Available data:

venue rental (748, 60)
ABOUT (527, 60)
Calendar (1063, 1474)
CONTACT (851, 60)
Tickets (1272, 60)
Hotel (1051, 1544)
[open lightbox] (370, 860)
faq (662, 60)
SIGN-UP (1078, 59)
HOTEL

What is needed: Set out every record in full, exactly as given.

Response:
venue rental (748, 60)
ABOUT (527, 60)
Calendar (1063, 1474)
CONTACT (851, 60)
Tickets (1272, 60)
Hotel (1051, 1544)
[open lightbox] (370, 860)
faq (662, 60)
SIGN-UP (1078, 59)
HOTEL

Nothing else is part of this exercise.